EXERCISE INSTRUCTIONS: Please repeat every line below exactly, from the first to the last.

(Beginning of PROVIDED ENTRIES)

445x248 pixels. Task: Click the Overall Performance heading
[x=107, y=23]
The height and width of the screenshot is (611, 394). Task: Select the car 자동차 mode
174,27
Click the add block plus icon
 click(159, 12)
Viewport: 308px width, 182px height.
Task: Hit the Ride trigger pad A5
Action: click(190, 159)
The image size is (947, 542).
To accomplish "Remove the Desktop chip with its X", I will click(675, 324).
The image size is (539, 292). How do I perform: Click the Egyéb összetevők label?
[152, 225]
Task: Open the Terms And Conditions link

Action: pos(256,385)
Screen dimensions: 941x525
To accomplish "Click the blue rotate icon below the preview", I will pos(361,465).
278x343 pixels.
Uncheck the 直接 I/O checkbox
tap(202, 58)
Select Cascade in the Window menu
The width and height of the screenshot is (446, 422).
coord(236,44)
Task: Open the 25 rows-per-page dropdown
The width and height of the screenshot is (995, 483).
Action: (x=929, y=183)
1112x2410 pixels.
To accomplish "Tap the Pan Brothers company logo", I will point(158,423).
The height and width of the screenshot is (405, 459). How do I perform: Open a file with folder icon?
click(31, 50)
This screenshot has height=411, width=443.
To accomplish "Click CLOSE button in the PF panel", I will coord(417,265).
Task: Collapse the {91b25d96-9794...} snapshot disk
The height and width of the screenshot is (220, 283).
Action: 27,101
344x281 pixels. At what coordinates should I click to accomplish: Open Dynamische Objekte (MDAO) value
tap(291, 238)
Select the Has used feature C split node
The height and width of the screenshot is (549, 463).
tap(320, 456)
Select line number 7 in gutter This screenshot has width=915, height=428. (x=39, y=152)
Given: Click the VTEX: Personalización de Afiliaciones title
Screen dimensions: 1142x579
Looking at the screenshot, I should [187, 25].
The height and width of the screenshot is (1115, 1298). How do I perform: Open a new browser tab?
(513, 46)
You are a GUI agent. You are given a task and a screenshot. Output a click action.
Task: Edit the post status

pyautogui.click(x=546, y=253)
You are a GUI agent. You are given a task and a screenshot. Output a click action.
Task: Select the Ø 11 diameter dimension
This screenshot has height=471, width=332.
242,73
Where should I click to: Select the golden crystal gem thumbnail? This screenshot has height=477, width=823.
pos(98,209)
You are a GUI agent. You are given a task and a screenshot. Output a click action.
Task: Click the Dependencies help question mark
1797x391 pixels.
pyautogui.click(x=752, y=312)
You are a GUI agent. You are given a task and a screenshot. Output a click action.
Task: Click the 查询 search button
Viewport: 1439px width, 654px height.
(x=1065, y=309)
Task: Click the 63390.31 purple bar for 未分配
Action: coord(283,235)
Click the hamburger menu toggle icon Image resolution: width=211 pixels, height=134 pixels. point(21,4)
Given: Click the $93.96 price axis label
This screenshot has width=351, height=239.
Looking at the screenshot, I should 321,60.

(End of PROVIDED ENTRIES)

ANSWER AREA:
445x248 pixels. Task: Click the Overall Performance heading
[x=107, y=23]
The height and width of the screenshot is (611, 394). Task: Select the car 자동차 mode
174,27
Click the add block plus icon
 click(159, 12)
Viewport: 308px width, 182px height.
Task: Hit the Ride trigger pad A5
Action: click(190, 159)
The image size is (947, 542).
To accomplish "Remove the Desktop chip with its X", I will click(675, 324).
The image size is (539, 292). How do I perform: Click the Egyéb összetevők label?
[152, 225]
Task: Open the Terms And Conditions link

Action: pos(256,385)
Screen dimensions: 941x525
To accomplish "Click the blue rotate icon below the preview", I will pos(361,465).
278x343 pixels.
Uncheck the 直接 I/O checkbox
tap(202, 58)
Select Cascade in the Window menu
The width and height of the screenshot is (446, 422).
coord(236,44)
Task: Open the 25 rows-per-page dropdown
The width and height of the screenshot is (995, 483).
Action: (x=929, y=183)
1112x2410 pixels.
To accomplish "Tap the Pan Brothers company logo", I will point(158,423).
The height and width of the screenshot is (405, 459). How do I perform: Open a file with folder icon?
click(31, 50)
This screenshot has height=411, width=443.
To accomplish "Click CLOSE button in the PF panel", I will coord(417,265).
Task: Collapse the {91b25d96-9794...} snapshot disk
The height and width of the screenshot is (220, 283).
Action: 27,101
344x281 pixels. At what coordinates should I click to accomplish: Open Dynamische Objekte (MDAO) value
tap(291, 238)
Select the Has used feature C split node
The height and width of the screenshot is (549, 463).
tap(320, 456)
Select line number 7 in gutter This screenshot has width=915, height=428. (x=39, y=152)
Given: Click the VTEX: Personalización de Afiliaciones title
Screen dimensions: 1142x579
Looking at the screenshot, I should [187, 25].
The height and width of the screenshot is (1115, 1298). How do I perform: Open a new browser tab?
(513, 46)
You are a GUI agent. You are given a task and a screenshot. Output a click action.
Task: Edit the post status

pyautogui.click(x=546, y=253)
You are a GUI agent. You are given a task and a screenshot. Output a click action.
Task: Select the Ø 11 diameter dimension
This screenshot has height=471, width=332.
242,73
Where should I click to: Select the golden crystal gem thumbnail? This screenshot has height=477, width=823.
pos(98,209)
You are a GUI agent. You are given a task and a screenshot. Output a click action.
Task: Click the Dependencies help question mark
1797x391 pixels.
pyautogui.click(x=752, y=312)
You are a GUI agent. You are given a task and a screenshot. Output a click action.
Task: Click the 查询 search button
Viewport: 1439px width, 654px height.
(x=1065, y=309)
Task: Click the 63390.31 purple bar for 未分配
Action: coord(283,235)
Click the hamburger menu toggle icon Image resolution: width=211 pixels, height=134 pixels. point(21,4)
Given: Click the $93.96 price axis label
This screenshot has width=351, height=239.
Looking at the screenshot, I should 321,60.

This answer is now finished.